**Given request:** Copy out each line of the listing below that contains the word "accomplish".

-- start --

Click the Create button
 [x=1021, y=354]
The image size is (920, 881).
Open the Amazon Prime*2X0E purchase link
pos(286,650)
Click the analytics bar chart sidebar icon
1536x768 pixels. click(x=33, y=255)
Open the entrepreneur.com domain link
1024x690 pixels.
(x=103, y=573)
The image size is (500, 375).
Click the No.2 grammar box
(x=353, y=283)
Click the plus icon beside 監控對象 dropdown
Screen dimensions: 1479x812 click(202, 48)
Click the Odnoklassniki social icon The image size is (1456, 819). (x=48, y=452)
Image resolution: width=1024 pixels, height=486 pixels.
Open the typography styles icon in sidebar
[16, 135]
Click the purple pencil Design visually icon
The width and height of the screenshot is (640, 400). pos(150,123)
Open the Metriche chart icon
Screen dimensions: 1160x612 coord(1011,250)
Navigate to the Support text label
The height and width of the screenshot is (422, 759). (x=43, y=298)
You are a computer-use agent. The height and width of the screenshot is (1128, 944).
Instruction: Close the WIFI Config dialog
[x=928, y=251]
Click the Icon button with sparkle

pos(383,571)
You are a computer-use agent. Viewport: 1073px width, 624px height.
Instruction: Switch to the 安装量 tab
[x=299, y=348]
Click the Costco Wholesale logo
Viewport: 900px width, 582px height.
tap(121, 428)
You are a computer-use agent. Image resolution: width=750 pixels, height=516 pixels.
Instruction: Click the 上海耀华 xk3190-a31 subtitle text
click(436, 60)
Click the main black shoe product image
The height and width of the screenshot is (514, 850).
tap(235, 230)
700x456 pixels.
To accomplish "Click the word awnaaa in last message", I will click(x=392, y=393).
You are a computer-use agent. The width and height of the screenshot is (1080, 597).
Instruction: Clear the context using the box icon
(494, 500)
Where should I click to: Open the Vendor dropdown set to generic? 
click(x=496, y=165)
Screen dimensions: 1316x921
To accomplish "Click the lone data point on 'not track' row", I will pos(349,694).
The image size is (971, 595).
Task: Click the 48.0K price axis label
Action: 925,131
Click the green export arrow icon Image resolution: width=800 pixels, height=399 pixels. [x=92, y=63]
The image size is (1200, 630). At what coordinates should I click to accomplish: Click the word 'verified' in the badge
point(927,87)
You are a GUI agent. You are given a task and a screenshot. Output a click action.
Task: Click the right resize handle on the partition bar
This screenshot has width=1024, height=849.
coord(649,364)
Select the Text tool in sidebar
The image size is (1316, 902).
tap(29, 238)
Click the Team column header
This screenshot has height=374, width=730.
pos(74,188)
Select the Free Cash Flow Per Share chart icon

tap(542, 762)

-- end --

**The result:**
To accomplish "Click the word awnaaa in last message", I will click(x=392, y=393).
To accomplish "Click the lone data point on 'not track' row", I will pos(349,694).
The image size is (1200, 630). At what coordinates should I click to accomplish: Click the word 'verified' in the badge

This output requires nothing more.